PROMPT: Lines holding the word "height" in the material below: count them and write the number alone.

========

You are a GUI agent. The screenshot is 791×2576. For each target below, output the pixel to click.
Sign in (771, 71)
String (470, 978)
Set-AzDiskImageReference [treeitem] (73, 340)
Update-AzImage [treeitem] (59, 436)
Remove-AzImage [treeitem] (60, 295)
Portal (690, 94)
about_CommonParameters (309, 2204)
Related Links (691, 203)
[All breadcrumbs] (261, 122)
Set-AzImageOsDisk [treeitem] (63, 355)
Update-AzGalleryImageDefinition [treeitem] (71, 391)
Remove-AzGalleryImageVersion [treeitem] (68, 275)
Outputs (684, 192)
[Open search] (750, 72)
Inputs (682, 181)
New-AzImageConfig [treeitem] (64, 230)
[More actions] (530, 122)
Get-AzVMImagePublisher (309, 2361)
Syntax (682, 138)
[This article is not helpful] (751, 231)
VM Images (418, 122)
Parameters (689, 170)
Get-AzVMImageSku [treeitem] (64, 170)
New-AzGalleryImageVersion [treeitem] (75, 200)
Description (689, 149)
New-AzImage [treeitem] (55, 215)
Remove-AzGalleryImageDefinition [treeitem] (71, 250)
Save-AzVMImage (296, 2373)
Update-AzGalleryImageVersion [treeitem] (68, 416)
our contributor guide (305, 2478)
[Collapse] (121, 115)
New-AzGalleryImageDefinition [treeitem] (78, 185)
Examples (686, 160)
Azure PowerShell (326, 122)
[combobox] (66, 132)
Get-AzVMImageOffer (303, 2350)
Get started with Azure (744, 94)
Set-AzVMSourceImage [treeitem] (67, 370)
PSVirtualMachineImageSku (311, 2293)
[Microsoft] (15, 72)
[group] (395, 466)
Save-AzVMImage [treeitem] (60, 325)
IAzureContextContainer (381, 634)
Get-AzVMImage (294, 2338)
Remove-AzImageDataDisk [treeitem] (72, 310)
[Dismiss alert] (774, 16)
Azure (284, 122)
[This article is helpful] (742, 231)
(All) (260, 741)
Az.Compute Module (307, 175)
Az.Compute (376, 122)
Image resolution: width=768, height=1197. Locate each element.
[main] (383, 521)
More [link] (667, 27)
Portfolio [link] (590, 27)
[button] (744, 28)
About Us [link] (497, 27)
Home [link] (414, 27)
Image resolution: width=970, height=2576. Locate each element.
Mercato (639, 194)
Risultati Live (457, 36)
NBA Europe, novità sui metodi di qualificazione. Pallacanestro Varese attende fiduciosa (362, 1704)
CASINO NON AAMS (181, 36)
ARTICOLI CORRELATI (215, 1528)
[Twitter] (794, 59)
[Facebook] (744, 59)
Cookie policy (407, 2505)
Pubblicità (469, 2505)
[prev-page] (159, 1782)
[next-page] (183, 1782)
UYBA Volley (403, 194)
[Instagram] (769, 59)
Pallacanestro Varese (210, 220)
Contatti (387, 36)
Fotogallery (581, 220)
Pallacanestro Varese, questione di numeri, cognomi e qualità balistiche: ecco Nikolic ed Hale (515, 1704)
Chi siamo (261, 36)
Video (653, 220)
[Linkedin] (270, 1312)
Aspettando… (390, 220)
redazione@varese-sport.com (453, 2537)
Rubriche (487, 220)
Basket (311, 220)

========

ANSWER TO THIS TASK: 2